Entre errores considerables, demoras y grotescas teorías negacionistas, en realidad nadie sabe cuál es la gran solución ni la más rápida para combatir el contagio del coronavirus. Navegamos en procelosos mares. Probablemente consista en tratar de evitarlo marcando las distancias; es lo que estamos haciendo en estos momentos y seguiremos hasta que la confianza y el miedo a la infección nos permita volver a ser lo que éramos y pasar esta prueba de fuego.
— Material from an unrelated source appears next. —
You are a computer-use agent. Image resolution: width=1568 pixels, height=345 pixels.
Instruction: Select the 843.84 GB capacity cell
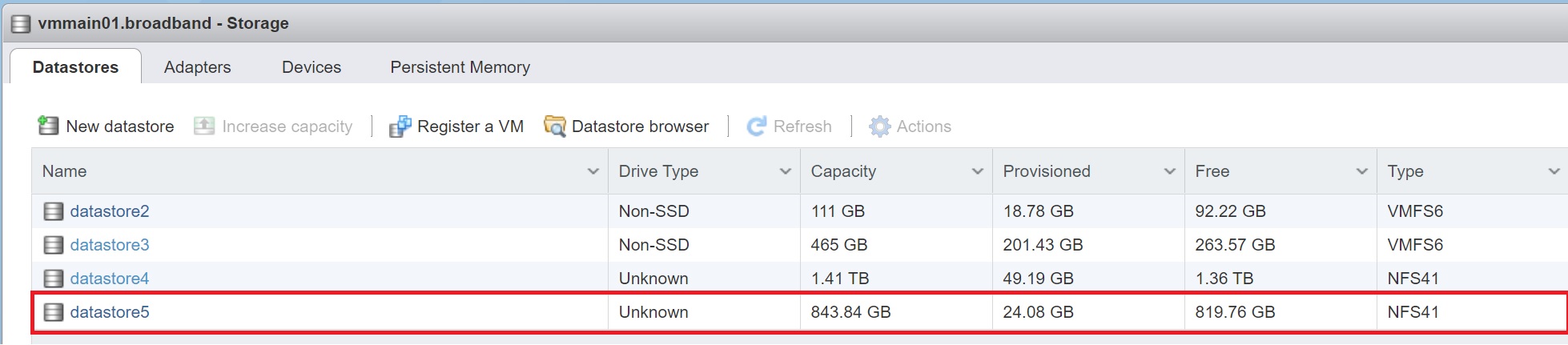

Cuidarse, ser meticuloso en la higiene, significa, además, la mejor forma de agradecer a los sanitarios el combate que están librando, evitándoles aún mayores esfuerzos y sacrificios personales, y una manera de darles las gracias mucho más eficaz que asomarse a las ventanas de las casas, todos los días a las ocho de la tarde, para aplaudirlos y de paso constatar que todavía estamos vivos.

Se desconoce el camino más corto. Igual no lo hay. Pero sí resulta evidente, en cambio, el riesgo que supone quedarse paralizados. El Gobierno, que anunció estos días las medidas económicas para combatir la pandemia y, al mismo tiempo, ayudar a la sociedad a que pueda resarcirse de los efectos del empobrecimiento que traerá consigo, una vez que al virus deje de interesarle el género humano, debe ser consciente de que si no acierta a combatir el tsunami económico y social fruto de la crisis, el miedo que ahora atenaza a unos ciudadanos confundidos podría convertirse en desesperanza y repudio definitivo de la clase política por no haber sabido estar a la altura. La responsabilidad que se le exige a la población tiene que ser correspondida con liderazgo, partiendo de la determinación y el ejemplo."No vamos a dejar a nadie atrás", repitió estos días Pedro Sánchez. No se olviden de este mantra que sustituye a otro anterior y reciente del mismo autor: "Haremos lo que haga falta, donde haga falta y cuando haga falta".